◆ WHAT YOU WILL DO:
**1.** List every proper name of a person, place, or product that appears in the childhood-gift passage below.
**2.** Transcribe the childhood-gift passage below, starting at "My aunt Loida" and ending at "out of luck.".

◆ DOCUMENT SEGMENT:

-- Opening Marker --

My aunt Loida possibly saved up and/or probably had to borrow money to buy it for me, because this particular gift, it cost about $100 some odd dollars back then and I figured I'd never get it, since she supported 7 of us and my uncle's drug habit on top of a car that conked out at least once a month.

I had been asking for this gift as hard and as often as I could for two years, a few of my pals had one, and I'd hang with them just to get my fill, to satisfy the urge to have it, but it wasn't enough, I needed my own, but there were bills to pay, and kids to feed, not much extra for videogames.

The only videogames we did get were occasional used NES games from Doorae's mall down on West Farms, where we'd gamble on a random title and risk it and get whatever we thought was cool.
There was no internet back then, only word of mouth, so if a game sucked, you were shit out of luck.

-- Closing Marker --

◆ DATA EXTRACTS:
-- Opening Marker --

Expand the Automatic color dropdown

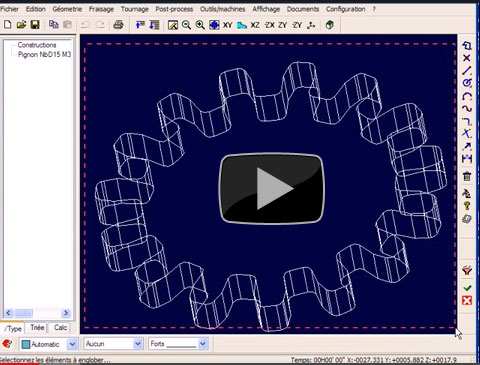(x=72, y=344)
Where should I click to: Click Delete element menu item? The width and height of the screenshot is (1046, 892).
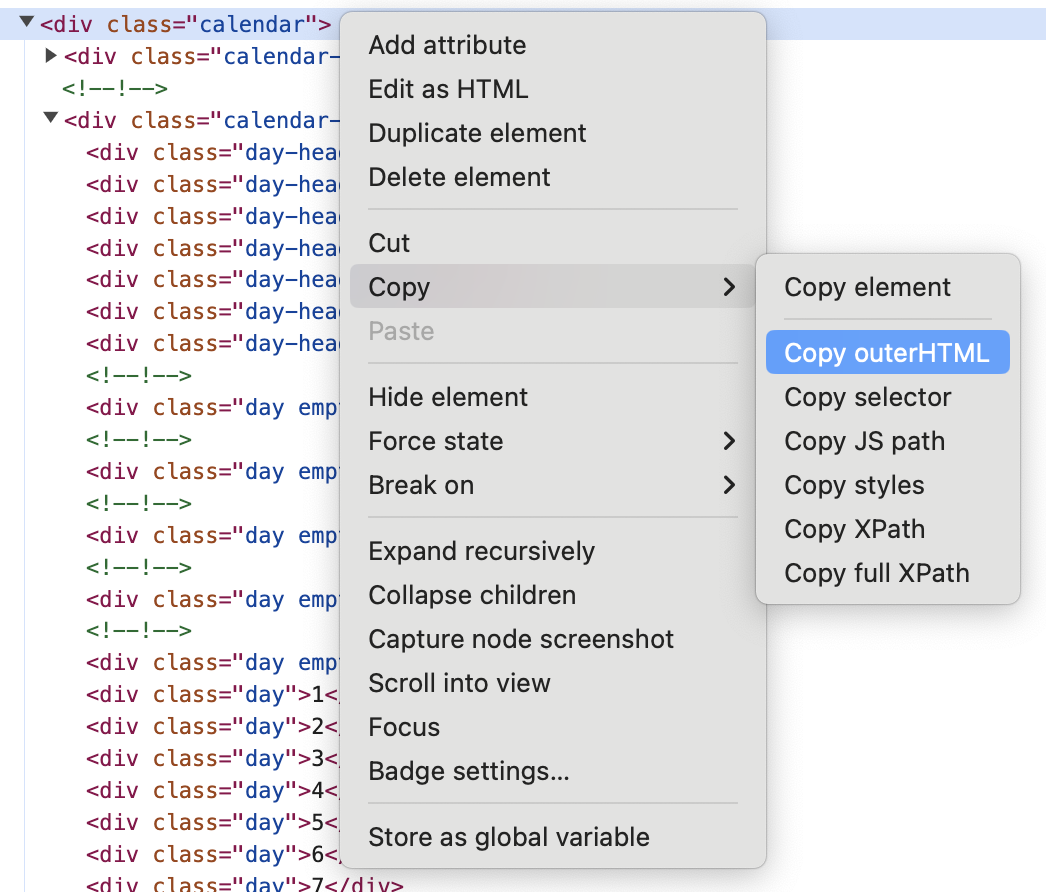click(x=458, y=177)
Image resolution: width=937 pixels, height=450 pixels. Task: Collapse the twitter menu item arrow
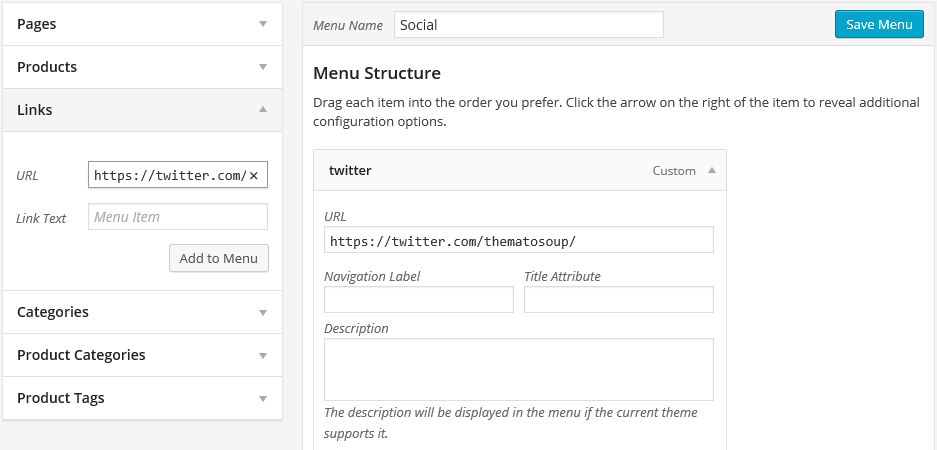click(711, 170)
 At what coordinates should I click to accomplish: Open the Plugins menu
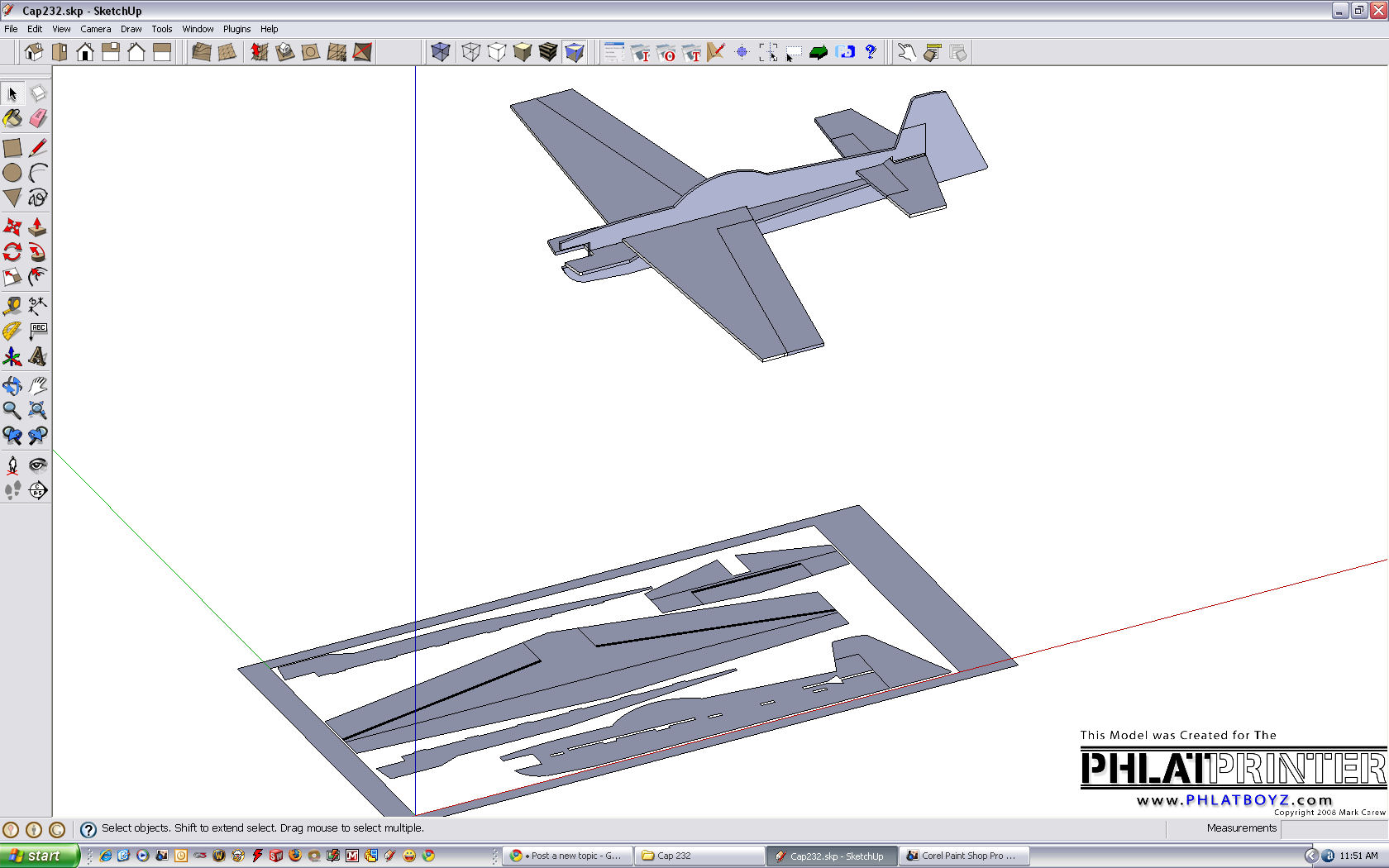[x=236, y=29]
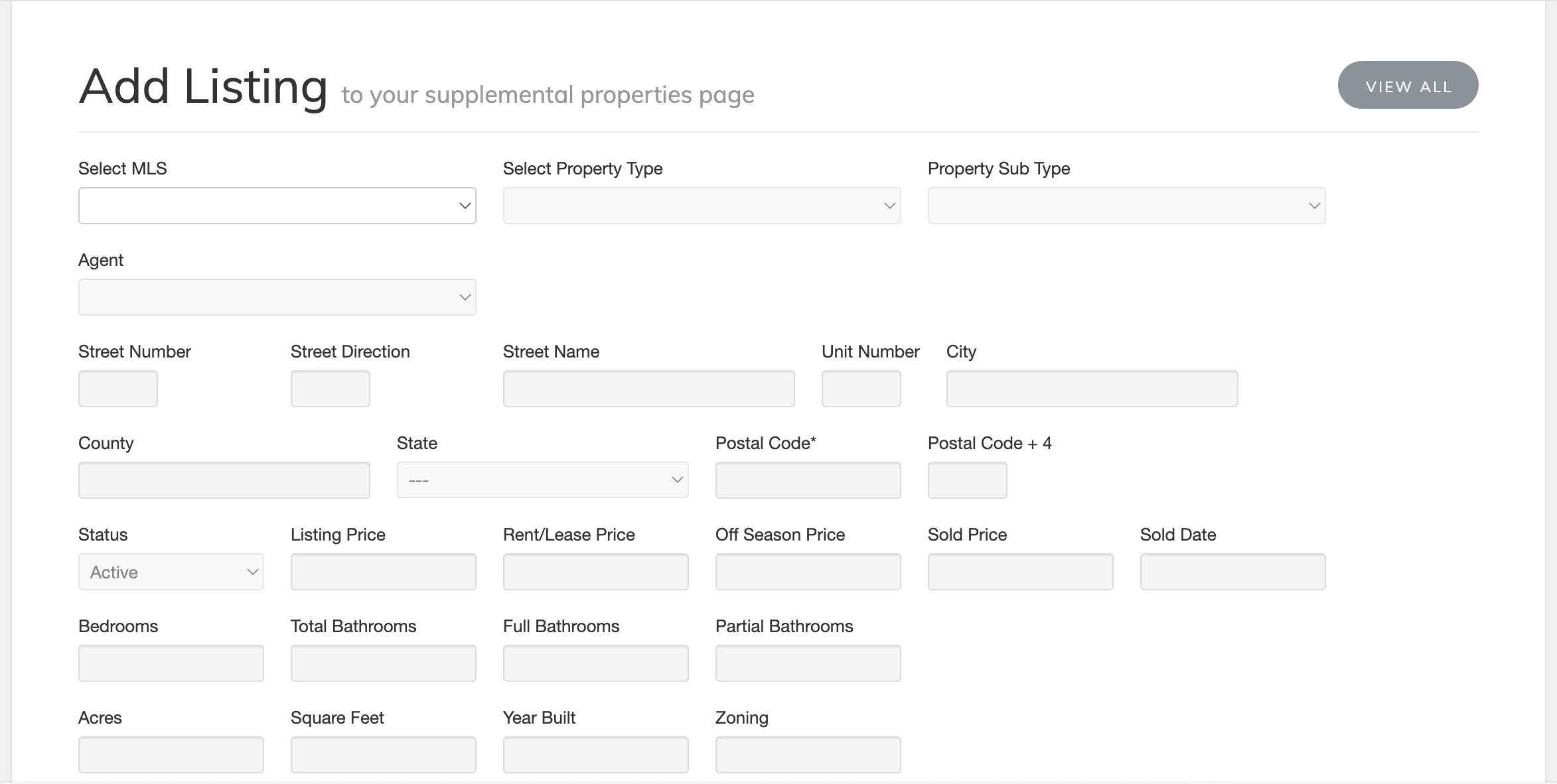Open the State dropdown
This screenshot has width=1557, height=784.
(542, 480)
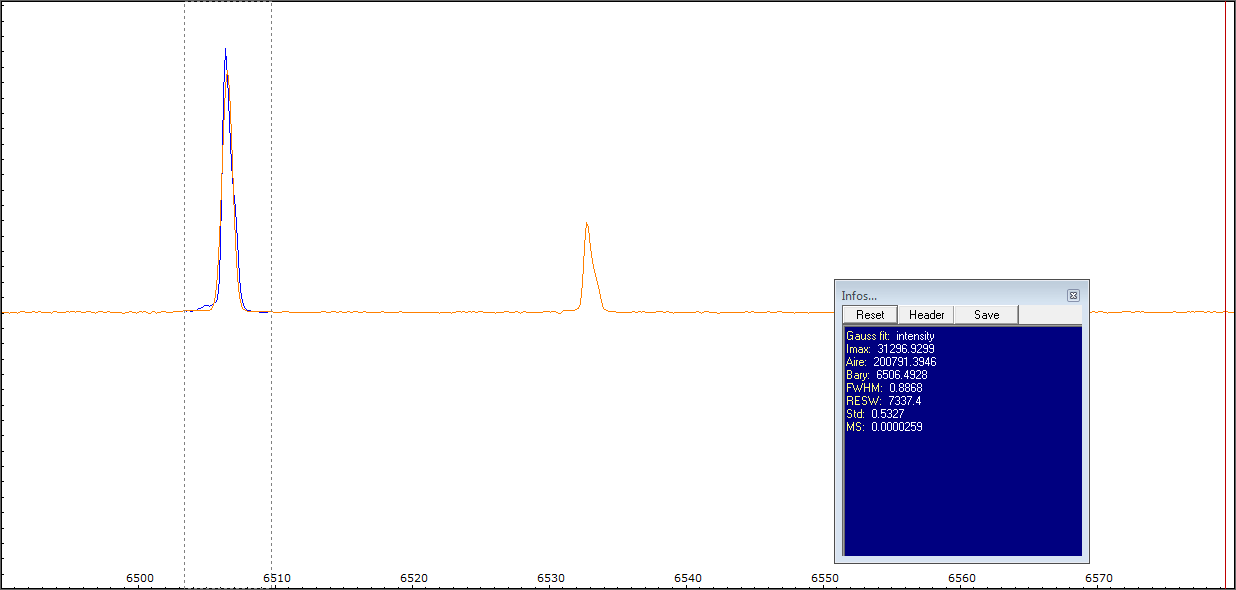Click the Gauss fit intensity heading
The width and height of the screenshot is (1236, 590).
click(x=890, y=336)
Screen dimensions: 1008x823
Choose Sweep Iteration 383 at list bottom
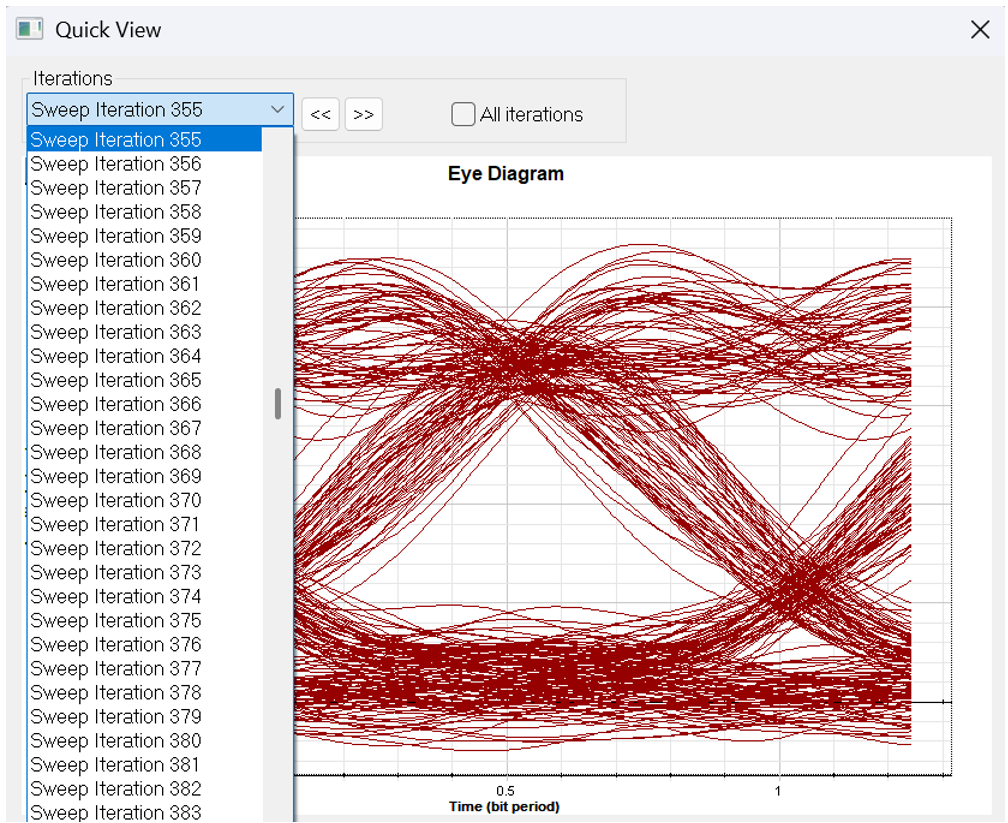coord(116,812)
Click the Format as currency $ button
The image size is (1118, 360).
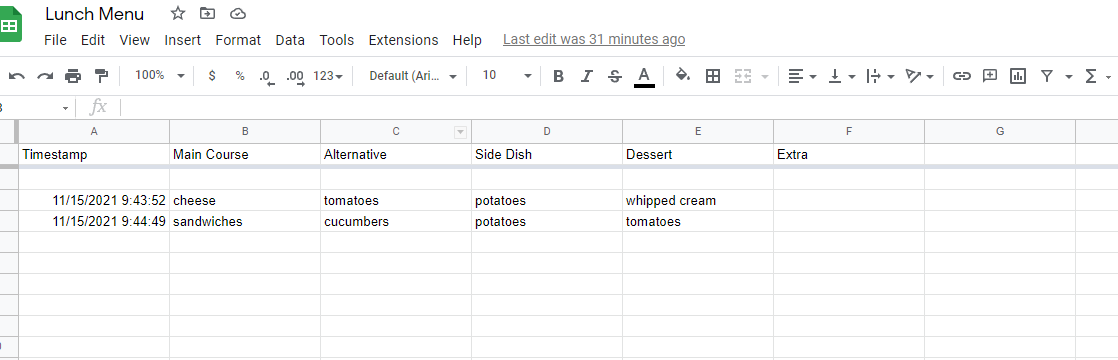click(x=212, y=76)
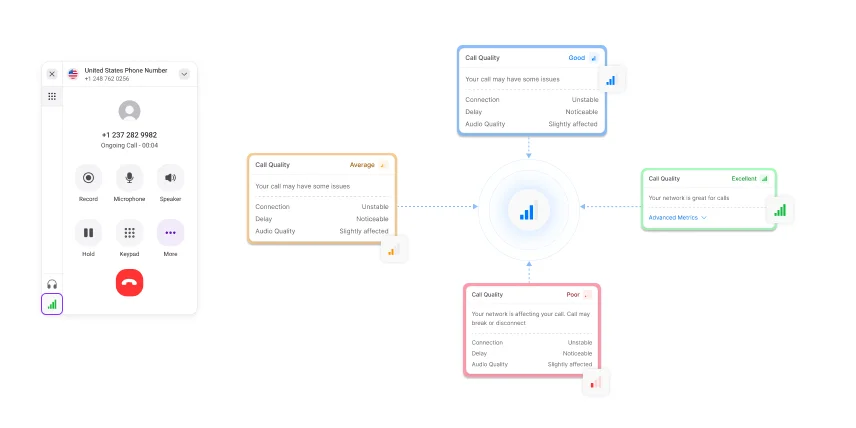The height and width of the screenshot is (428, 856).
Task: Toggle the Speaker button
Action: pos(170,177)
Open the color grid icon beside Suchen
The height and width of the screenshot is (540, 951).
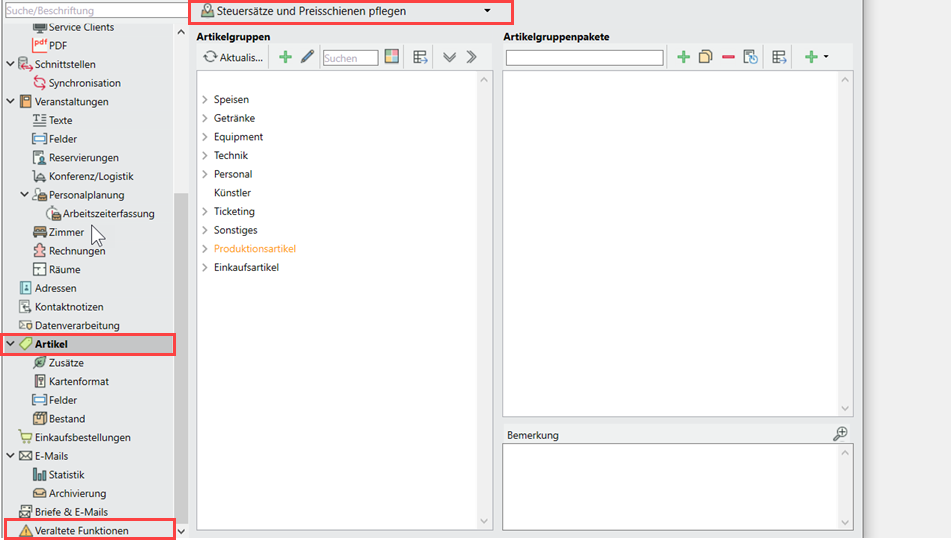(x=391, y=58)
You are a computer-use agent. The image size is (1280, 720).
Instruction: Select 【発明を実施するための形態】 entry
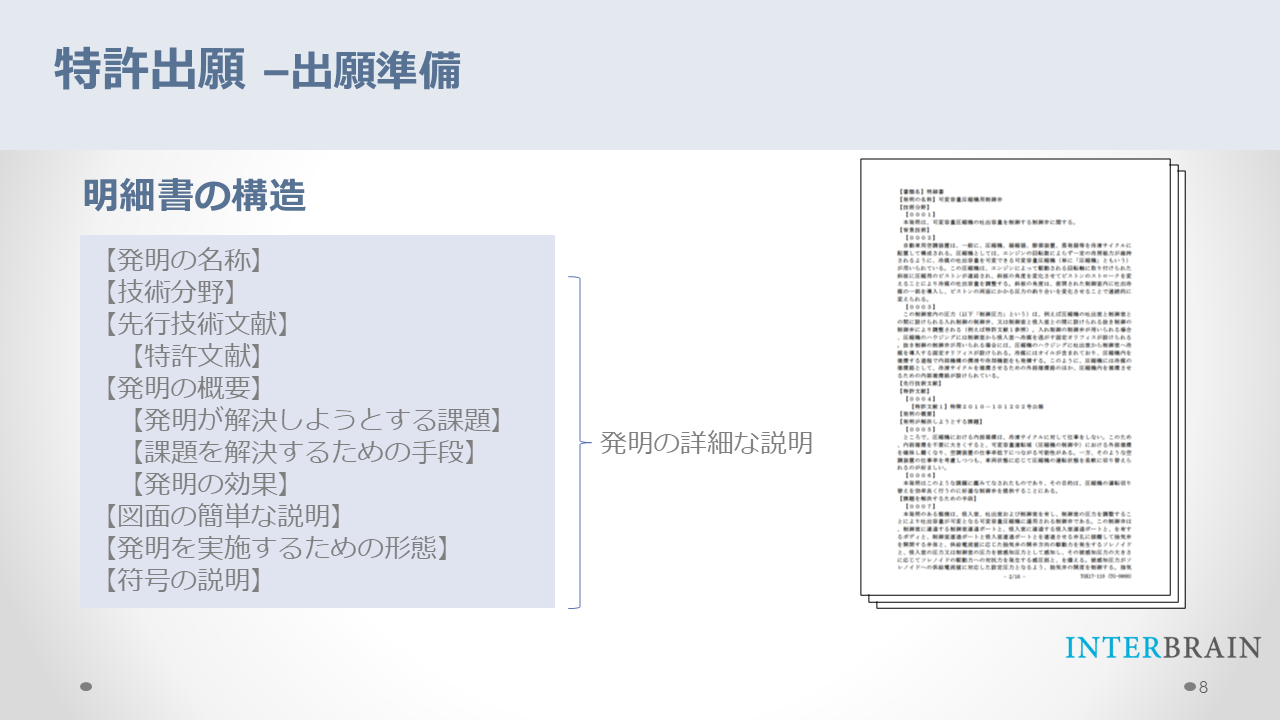click(x=274, y=548)
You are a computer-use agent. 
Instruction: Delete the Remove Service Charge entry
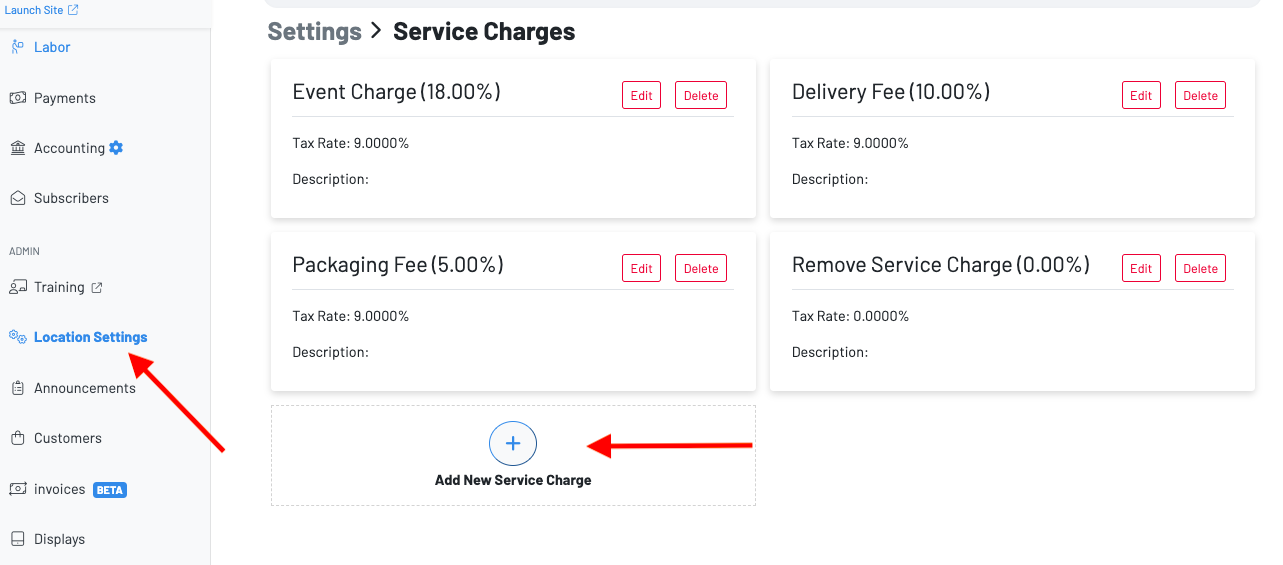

-- Closing Marker --

◆ ACTIVITY ANSWERS:
**1.** Loida; NES; Doorae's; West Farms

**2.**
My aunt Loida possibly saved up and/or probably had to borrow money to buy it for me, because this particular gift, it cost about $100 some odd dollars back then and I figured I'd never get it, since she supported 7 of us and my uncle's drug habit on top of a car that conked out at least once a month.

I had been asking for this gift as hard and as often as I could for two years, a few of my pals had one, and I'd hang with them just to get my fill, to satisfy the urge to have it, but it wasn't enough, I needed my own, but there were bills to pay, and kids to feed, not much extra for videogames.

The only videogames we did get were occasional used NES games from Doorae's mall down on West Farms, where we'd gamble on a random title and risk it and get whatever we thought was cool.
There was no internet back then, only word of mouth, so if a game sucked, you were shit out of luck.